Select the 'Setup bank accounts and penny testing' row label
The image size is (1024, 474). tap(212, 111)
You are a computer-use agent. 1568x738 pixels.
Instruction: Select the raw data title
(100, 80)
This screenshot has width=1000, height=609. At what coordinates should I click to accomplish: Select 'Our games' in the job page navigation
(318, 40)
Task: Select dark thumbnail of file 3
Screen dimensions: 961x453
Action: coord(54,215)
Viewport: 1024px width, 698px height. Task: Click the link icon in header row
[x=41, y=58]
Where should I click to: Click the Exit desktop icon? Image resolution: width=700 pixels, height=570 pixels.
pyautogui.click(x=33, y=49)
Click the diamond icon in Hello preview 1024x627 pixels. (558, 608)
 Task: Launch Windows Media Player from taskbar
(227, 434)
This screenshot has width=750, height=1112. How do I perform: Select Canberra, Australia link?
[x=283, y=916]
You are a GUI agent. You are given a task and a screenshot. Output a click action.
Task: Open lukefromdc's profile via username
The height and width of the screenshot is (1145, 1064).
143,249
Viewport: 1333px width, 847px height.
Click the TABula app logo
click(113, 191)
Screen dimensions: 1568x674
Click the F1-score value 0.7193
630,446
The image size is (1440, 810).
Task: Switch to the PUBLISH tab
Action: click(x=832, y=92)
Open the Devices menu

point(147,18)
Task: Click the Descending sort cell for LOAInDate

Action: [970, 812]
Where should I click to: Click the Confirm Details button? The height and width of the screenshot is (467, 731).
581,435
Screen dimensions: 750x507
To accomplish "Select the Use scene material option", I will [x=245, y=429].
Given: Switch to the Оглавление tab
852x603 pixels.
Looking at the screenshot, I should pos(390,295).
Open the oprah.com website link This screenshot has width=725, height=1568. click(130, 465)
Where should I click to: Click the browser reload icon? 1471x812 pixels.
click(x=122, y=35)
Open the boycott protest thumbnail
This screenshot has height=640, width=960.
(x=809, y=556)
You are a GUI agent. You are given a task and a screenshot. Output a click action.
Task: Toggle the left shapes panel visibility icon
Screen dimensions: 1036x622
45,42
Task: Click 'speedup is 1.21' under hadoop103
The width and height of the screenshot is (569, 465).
□ □ □ □
■ **Action item**:
Output the listing exactly, from first line to last.

■ **Response to this exercise**:
Select the 'Setup bank accounts and penny testing' row label
The image size is (1024, 474). tap(212, 111)
You are a computer-use agent. 1568x738 pixels.
Instruction: Select the raw data title
(100, 80)
This screenshot has width=1000, height=609. At what coordinates should I click to accomplish: Select 'Our games' in the job page navigation
(318, 40)
Task: Select dark thumbnail of file 3
Screen dimensions: 961x453
Action: coord(54,215)
Viewport: 1024px width, 698px height. Task: Click the link icon in header row
[x=41, y=58]
Where should I click to: Click the Exit desktop icon? Image resolution: width=700 pixels, height=570 pixels.
pyautogui.click(x=33, y=49)
Click the diamond icon in Hello preview 1024x627 pixels. (558, 608)
 Task: Launch Windows Media Player from taskbar
(227, 434)
This screenshot has width=750, height=1112. How do I perform: Select Canberra, Australia link?
[x=283, y=916]
You are a GUI agent. You are given a task and a screenshot. Output a click action.
Task: Open lukefromdc's profile via username
The height and width of the screenshot is (1145, 1064).
143,249
Viewport: 1333px width, 847px height.
Click the TABula app logo
click(113, 191)
Screen dimensions: 1568x674
Click the F1-score value 0.7193
630,446
The image size is (1440, 810).
Task: Switch to the PUBLISH tab
Action: click(x=832, y=92)
Open the Devices menu

point(147,18)
Task: Click the Descending sort cell for LOAInDate

Action: [970, 812]
Where should I click to: Click the Confirm Details button? The height and width of the screenshot is (467, 731).
581,435
Screen dimensions: 750x507
To accomplish "Select the Use scene material option", I will [x=245, y=429].
Given: Switch to the Оглавление tab
852x603 pixels.
Looking at the screenshot, I should pos(390,295).
Open the oprah.com website link This screenshot has width=725, height=1568. click(130, 465)
Where should I click to: Click the browser reload icon? 1471x812 pixels.
click(x=122, y=35)
Open the boycott protest thumbnail
This screenshot has height=640, width=960.
(x=809, y=556)
You are a GUI agent. You are given a task and a screenshot. Output a click action.
Task: Toggle the left shapes panel visibility icon
Screen dimensions: 1036x622
45,42
Task: Click 'speedup is 1.21' under hadoop103
The width and height of the screenshot is (569, 465).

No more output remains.